From a comparative biology perspective, the reactive astrocyte mechanism you describe looks like an ancient injury-response program that has gone off the rails in long-lived mammals.

Glial modulation of pain is not new—it evolved in early bilaterians. Drosophila and earthworms use glial cells for injury response and sensitization much like vertebrate astrocytes do. The core genetic programs (Notch-Gcm-Hes) driving gliogenesis are conserved across hundreds of millions of years (Freeman, 2015; Matzat et al., 2015).

What is interesting is that chronic pain appears to be a mammal-specific problem. The A1 reactive phenotype with complement C3 activation—the state that releases D-serine and ATP to drive central sensitization—does not have a clear equivalent in invertebrates. Our lineage elaborated on ancestral glial functions and created something that helps short-term wound protection but becomes pathological when injuries heal slowly or incompletely.

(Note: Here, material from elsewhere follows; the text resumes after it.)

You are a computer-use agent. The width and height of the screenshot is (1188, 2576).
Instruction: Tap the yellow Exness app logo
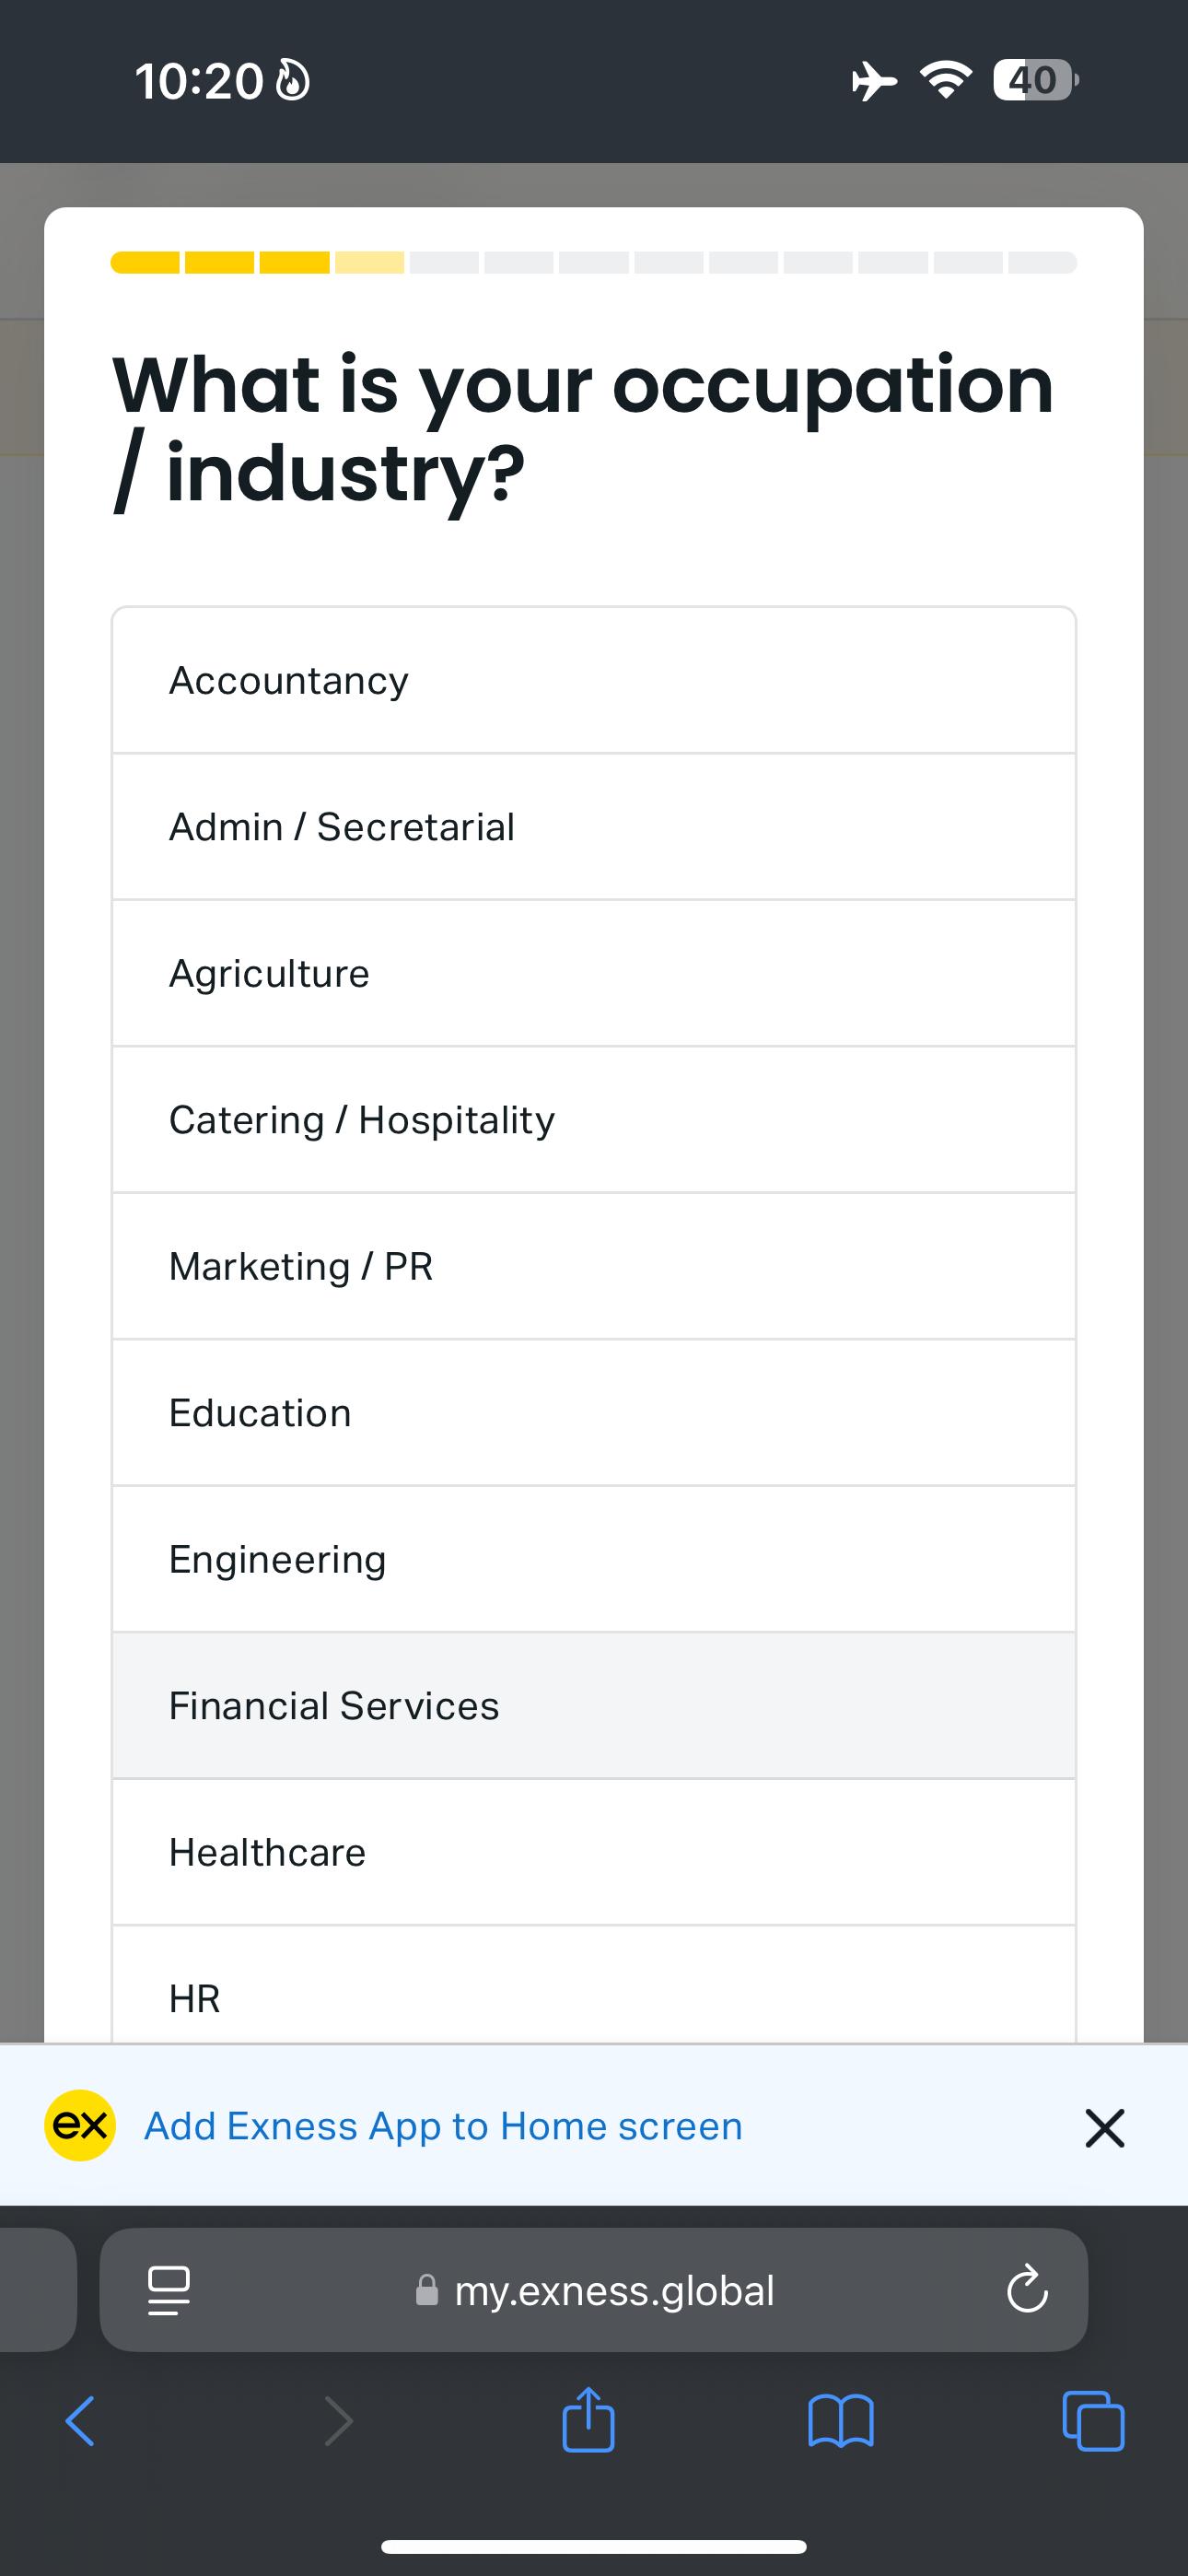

This looks like evolutionary mismatch. Ancestral mechanisms for short-term sensitization evolved when injuries either killed you quickly or healed fully. They were not selected to resolve over months or years because those timescales did not exist in the ancestral environment. Now we survive injuries that would have been fatal, but the glial response keeps firing (Ji et al., 2019).

The naked mole-rat might offer clues. These animals show reduced nociception through modified TRP channels and altered glial-neuron interactions. They live 30+ years without apparent neural aging—maybe their glial cells never enter the persistent A1 state that drives chronic pain in mice and humans.

The therapeutic implication: we are not trying to block normal astrocyte function. We are trying to stop an evolutionarily recent mammalian elaboration that has become maladaptive. Targeting the JAK-STAT3 or TGFβ-SMAD pathways that specifically drive the A1 transition, rather than glial function broadly, might get us there.